Elle a demandé au gouvernement de "remettre dès maintenant l'ensemble des partenaires autour de la table, autour d'un Grenelle du pouvoir d'achat, des salaires et des retraites, parce que tout se tient", précisant que "dans ce Grenelle, il (fallait) intégrer les questions de santé et de logement".

Selon la présidente du Poitou-Charentes, "il y a une sorte de désordre, d'incertitude, de sentiment que les efforts sont inégalement demandés. En six mois, le pouvoir a donné beaucoup aux gros, et s'en est pris aux petits et aux moyens, et c'est pour ça que les réformes ont du mal à passer".

"Finalement, nous avons un désordre injuste dont souffrent les Français.

Donc, il faut rétablir de l'ordre juste", a ajouté Mme Royal, pour qui "il y a parfois des réformes qui vont dans le bon sens mais qui, à cause d'une méthode détestable, sont vouées à l'échec".

Elle a jugé qu'il fallait "réformer le système pour garantir aux Français le maintien du niveau des retraites et remonter les petites retraites".

15.11.2007

Il faut rendre "illégal" le CNE après la décision de l'OIT

PARIS, 15 nov 2007 (AFP) - Ségolène Royal a salué jeudi la décision de l'Organisation internationale du travail qui a considéré que la période d'essai de deux ans du Contrat nouvelles embauches (CNE) n'était "pas raisonnable", demandant au gouvernement de rendre ce contrat "illégal".
"Ségolène Royal et les élus régionaux accueillent avec satisfaction la décision de l'Organisation Internationale du Travail relative au Contrat nouvelle embauche", affirme la présidente socialiste de Poitou-Charentes dans un communiqué.
"Cette décision vient confirmer celle du tribunal administratif de Poitiers qui déjà avait conforté la Région dans sa décision de ne pas aider les créations d'emplois réalisées sous forme de CNE", rappelle l'ex-candidate.
"Le gouvernement doit désormais en tirer les conséquences dans le droit français en rendant illégal ce type de contrat de travail", ajoute-t-elle.

em/tma/sh

13.11.2007

Débat participatif le 21 novembre dans le 3ème

Cher (e) s ami (e) s

Beaucoup d'entre nous se sont mobilisés autour de Ségolène Royal en 2006 et 2007 pour faire gagner une certaine vision de la gauche et du progrès.
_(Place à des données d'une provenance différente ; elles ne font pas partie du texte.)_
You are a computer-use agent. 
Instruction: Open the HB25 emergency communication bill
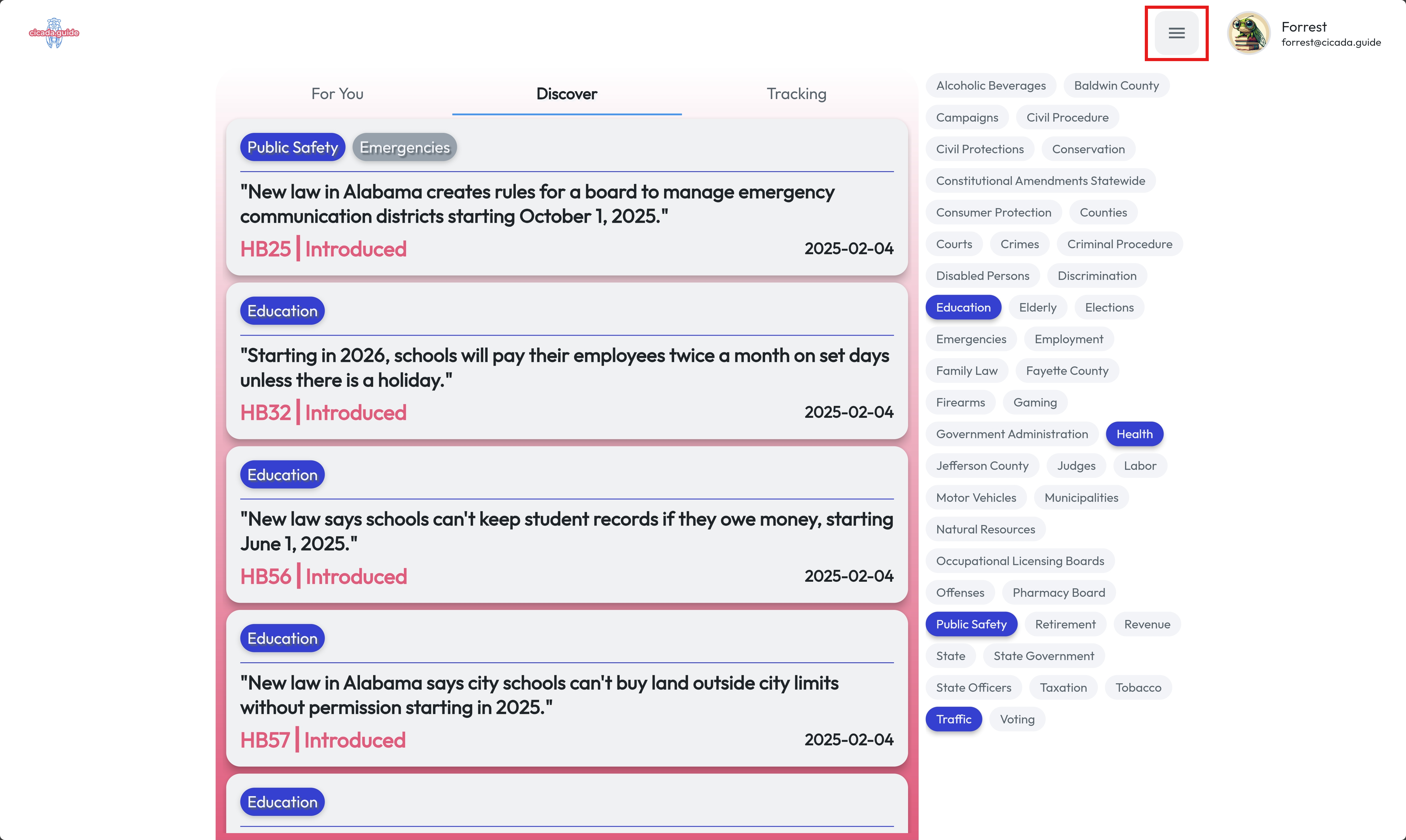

Celle qui s'adresse à l'intelligence collective, celle qui veut réfléchir et intervenir en s'appuyant sur l'expertise quotidienne de chacune et chacun d'entre nous,
celle qui donne la parole et met les citoyennes et les citoyens au cœur du processus de décision et devant leurs propres responsabilités au travers
de la démocratie participative.

C'est tout cela que la campagne a reflété. C'est tout cela qui, six mois après, est toujours en vie et qu'il faut maintenant mettre au centre de la
démarche de transformation du Parti socialiste.
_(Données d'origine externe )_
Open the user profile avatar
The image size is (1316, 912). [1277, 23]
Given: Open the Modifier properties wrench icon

C'est tout cela aussi qui, face aux échéances extérieures des municipales à court terme et des élections nationales à plus long terme, nous permettra
de construire un projet crédible, porteur de sens, qui redonnera à nos concitoyens l'envie de se battre et d'agir.

Ne sous-estimons pourtant pas les contraintes qui s'y opposent : le manque de temps pour chacun de nous au quotidien, la difficulté de s'y retrouver
face à la répétition obsessionnelle du message absurde selon lequel il n'y aurait pas d'alternative à la politique actuelle, les pesanteurs internes
au Parti socialiste et son mode de fonctionnement archaïque.
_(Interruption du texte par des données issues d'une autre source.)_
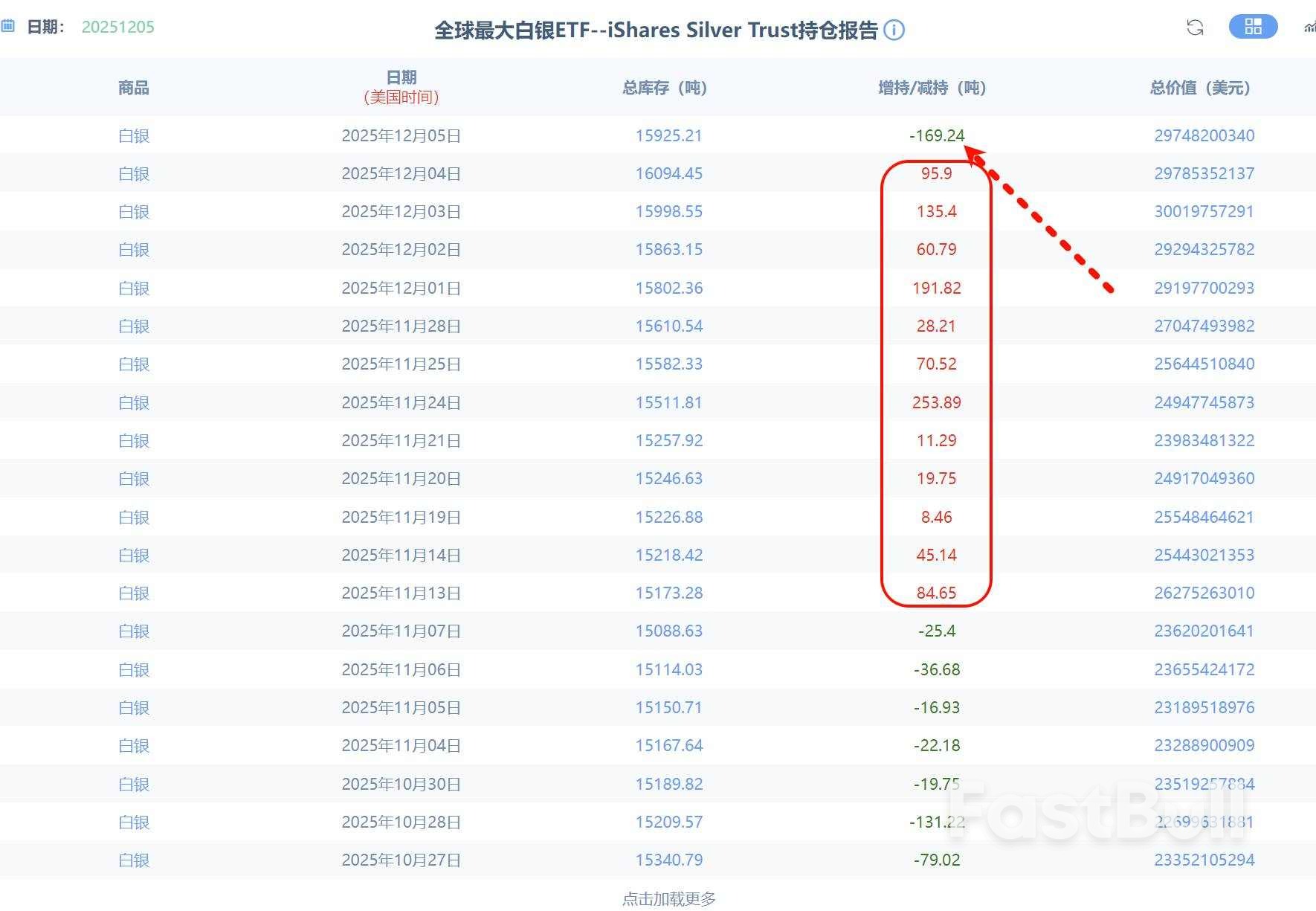Click the calendar icon to pick another date
Screen dimensions: 1316x911
[x=9, y=25]
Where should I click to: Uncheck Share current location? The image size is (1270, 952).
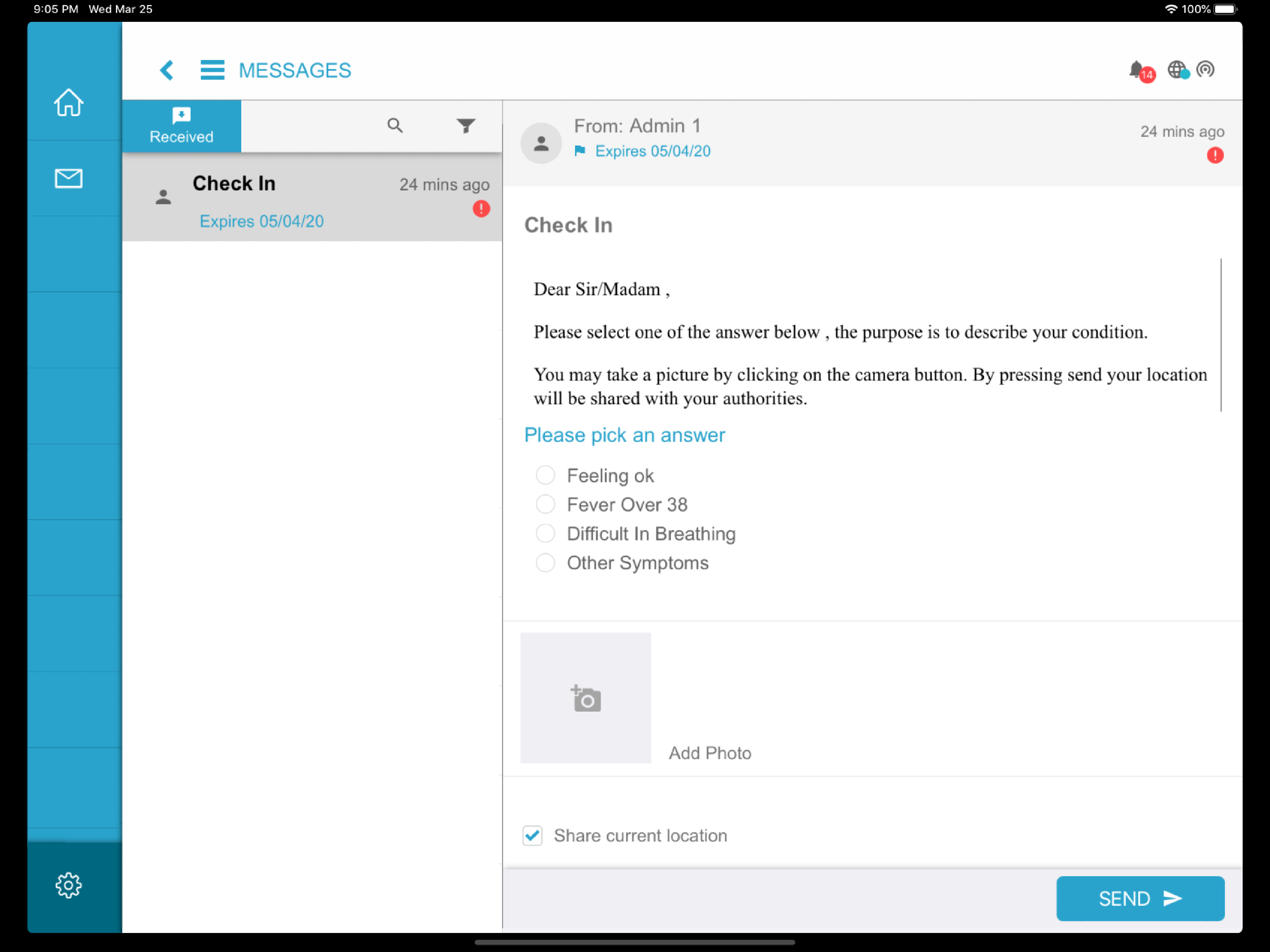click(x=532, y=835)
Nous voulons construire avec le Parti socialiste une machine à réussir. Comment y parvenir ? Comment s'opposer efficacement à une équipe
gouvernementale dont on nous dit qu'elle a gagné la bataille idéologique dans notre pays ? De quoi doit être porteuse aujourd'hui une opposition qui ait des chances d'être entendue ? Qu'est-ce qui peut nous remobiliser ? Qu'est-ce qui nous donne ou peut nous donner envie de nous battre et de nous  engager ?

 Nous vous invitons à venir en débattre au Café Le Progrès (salle du 1er étage), 1 rue de Bretagne le mercredi 21 novembre à 20h.

A bientôt donc.  Amitiés,

Isabelle Chauvenet, Suzanne Coste, Daniel Duval, Francine Fillol-Cordier, Benoît Forin, Christine Frey, Christiane Gilon, Benoite-Martine Lardy, Monique Saliou, Pascal Tallon.